Enabling the clickhouse crate's rustls-tls-* features (PR #44, now closed) makes its default client TLS-capable but can't present a client cert. mTLS needs a custom connector via with_http_client — which exists in our clickhouse 0.13 and is generic over the connector (impl<C> HttpClient for Client<C, RequestBody>), so BE's pattern compiles with no version bump.

Verification

  • Default build lean (no rustls/hyper/reqwest); --features aws-mtls builds.
  • clippy clean; 7 unit tests pass (cargo test -p prices-clickhouse --features aws-mtls): PEM-parse shape, MtlsBundle Debug redaction, missing-env.
  • cargo tree → single rustls 0.23.40, hyper-rustls 0.27.9, reqwest 0.12, aws-lc-rs.

Deferred

Live mTLS round-trip against the Hetzner prices DB needs a real cert bundle + endpoint → 0063 (provisioning) / 0051 (live schema-apply, its first consumer).

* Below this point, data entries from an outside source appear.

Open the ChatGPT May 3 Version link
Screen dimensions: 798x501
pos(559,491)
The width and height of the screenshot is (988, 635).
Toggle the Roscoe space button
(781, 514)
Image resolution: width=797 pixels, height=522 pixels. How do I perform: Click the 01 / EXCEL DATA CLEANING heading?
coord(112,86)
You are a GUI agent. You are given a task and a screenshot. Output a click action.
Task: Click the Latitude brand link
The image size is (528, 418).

karczuRF added 2 commits June 17, 2026 15:58
Port crates/db-clickhouse/src/mtls.rs from soroban-block-explorer into
prices-clickhouse behind an aws-mtls feature: builds a hyper-rustls
connector with a client cert (with_client_auth_cert), root store =
webpki-roots + bundle CA, injected via clickhouse::Client::with_http_client;
fetches the {cert,key,ca} bundle from the AWS Parameters & Secrets Lambda
Extension (MTLS_SECRET_NAME/CH_DOMAIN). Manual Debug redacts all PEM.

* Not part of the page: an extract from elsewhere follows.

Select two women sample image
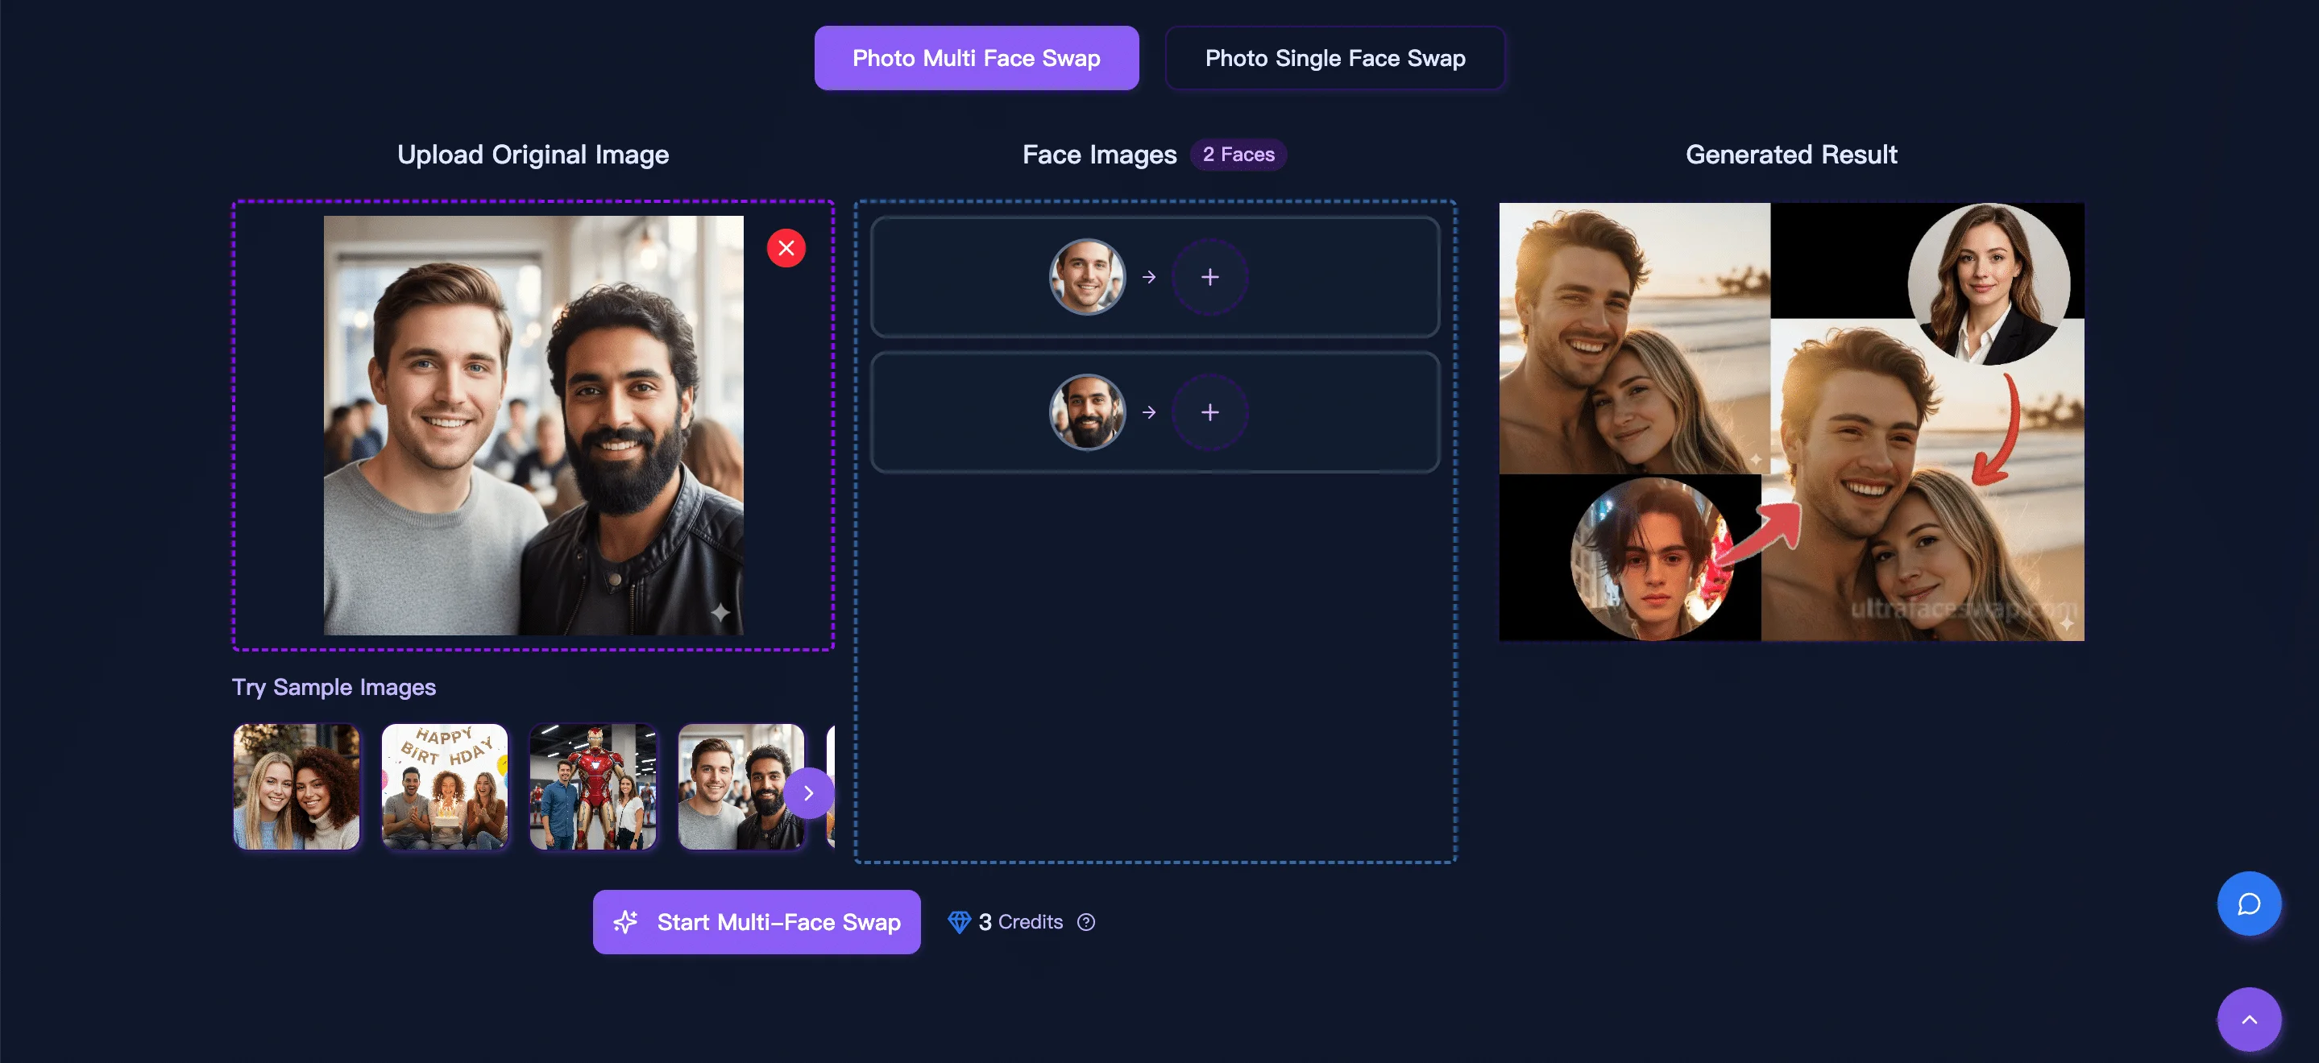The height and width of the screenshot is (1063, 2319). (296, 787)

Works on our clickhouse 0.13 (with_http_client is connector-generic) so
no version bump. Default build stays plaintext-only; mTLS stack is gated.

Supersedes the closed PR #44 (enabling the clickhouse crate's rustls-tls
features could not present a client cert). aws-lc-rs provider, matching BE.

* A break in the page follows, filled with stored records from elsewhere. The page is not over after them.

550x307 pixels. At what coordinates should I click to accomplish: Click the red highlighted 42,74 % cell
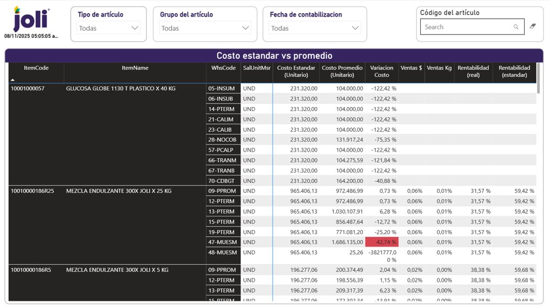click(382, 242)
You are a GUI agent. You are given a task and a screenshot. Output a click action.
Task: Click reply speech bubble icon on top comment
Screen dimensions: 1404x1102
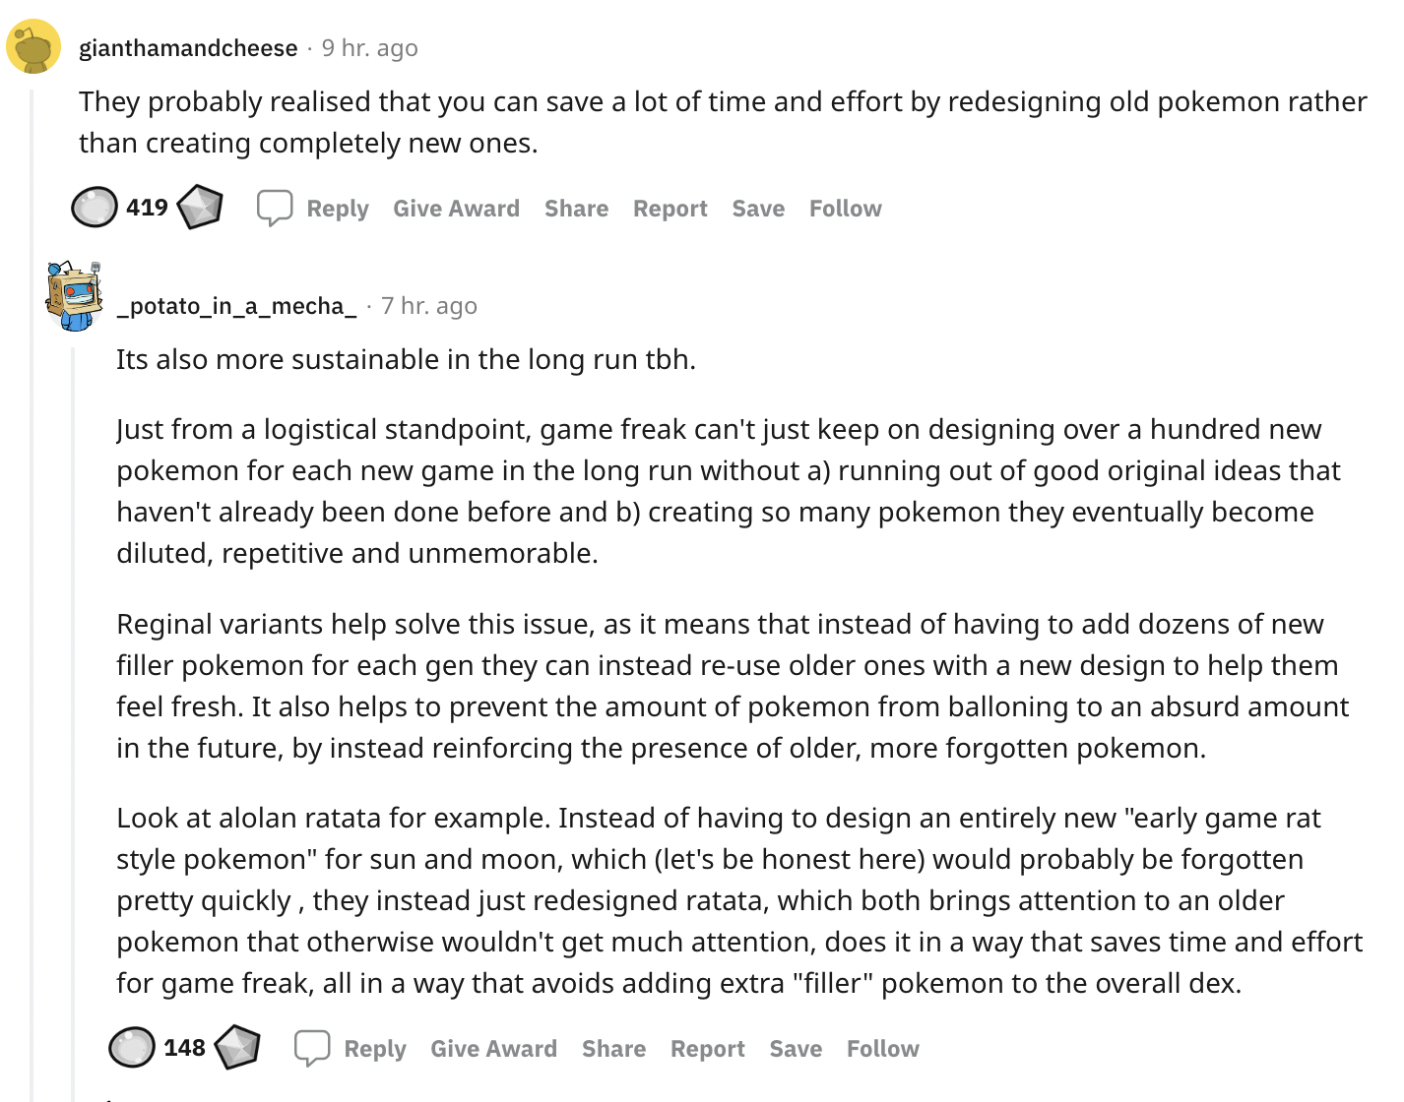click(x=275, y=209)
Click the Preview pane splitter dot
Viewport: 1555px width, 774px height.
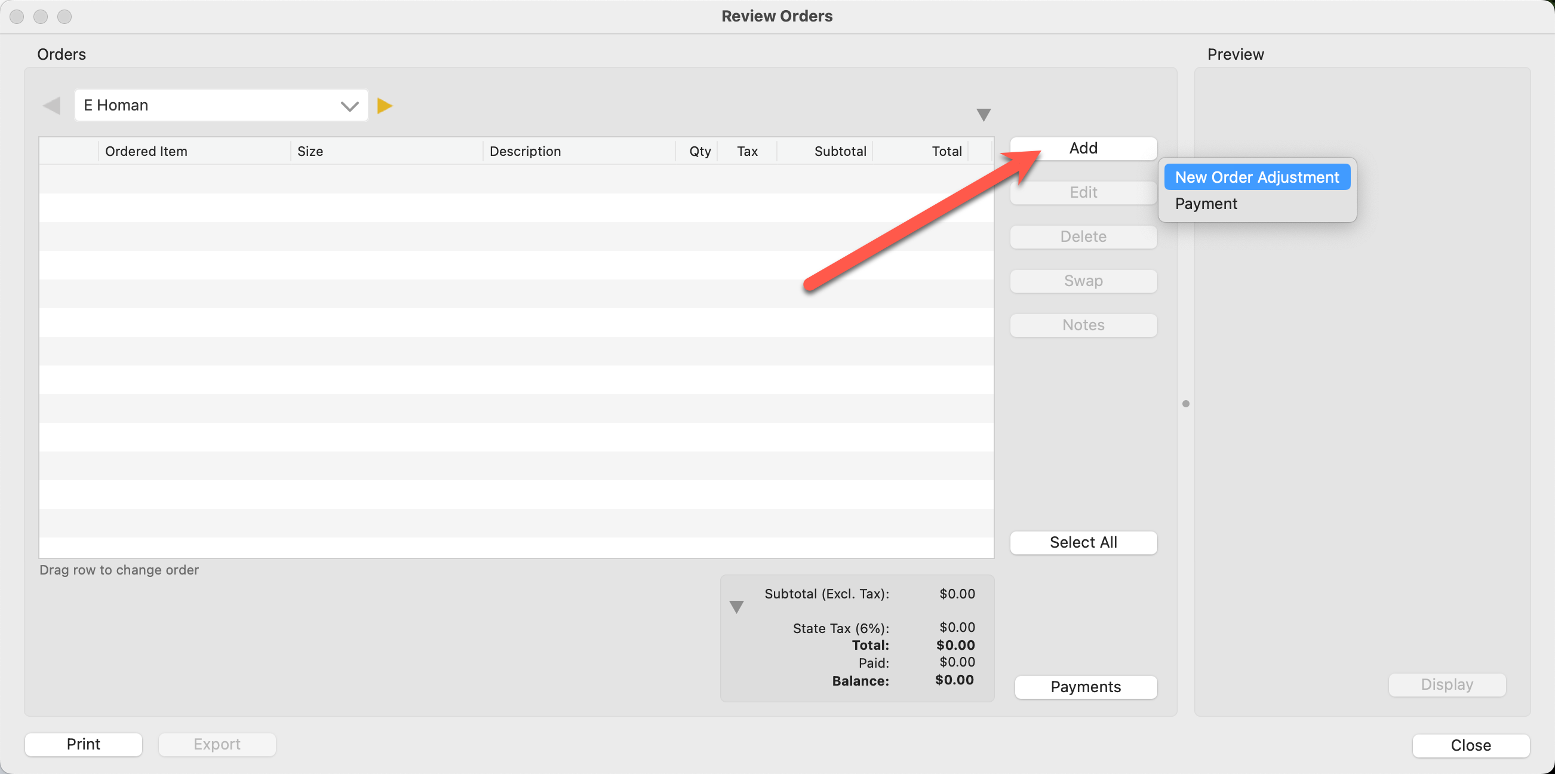[x=1186, y=403]
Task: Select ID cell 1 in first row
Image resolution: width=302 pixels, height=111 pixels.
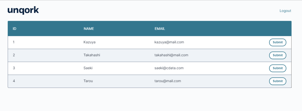Action: coord(14,42)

Verified: default + aws-mtls builds, clippy clean, 7 unit tests pass,
single rustls 0.23.40 in the tree. Live round-trip deferred to 0063/0051.
Close the last in-scope acceptance criterion: the prices-clickhouse
README now documents the aws-mtls feature, the MTLS_SECRET_NAME /
CH_DOMAIN / AWS_SESSION_TOKEN contract for client_from_lambda_env, the
off-Lambda client_with_mtls path, and the build-once-clone-per-invocation
pattern that amortises the cross-cloud TLS handshake.
@karczuRF

Copy link
Copy Markdown
Collaborator Author

Code review — high effort (recall-biased)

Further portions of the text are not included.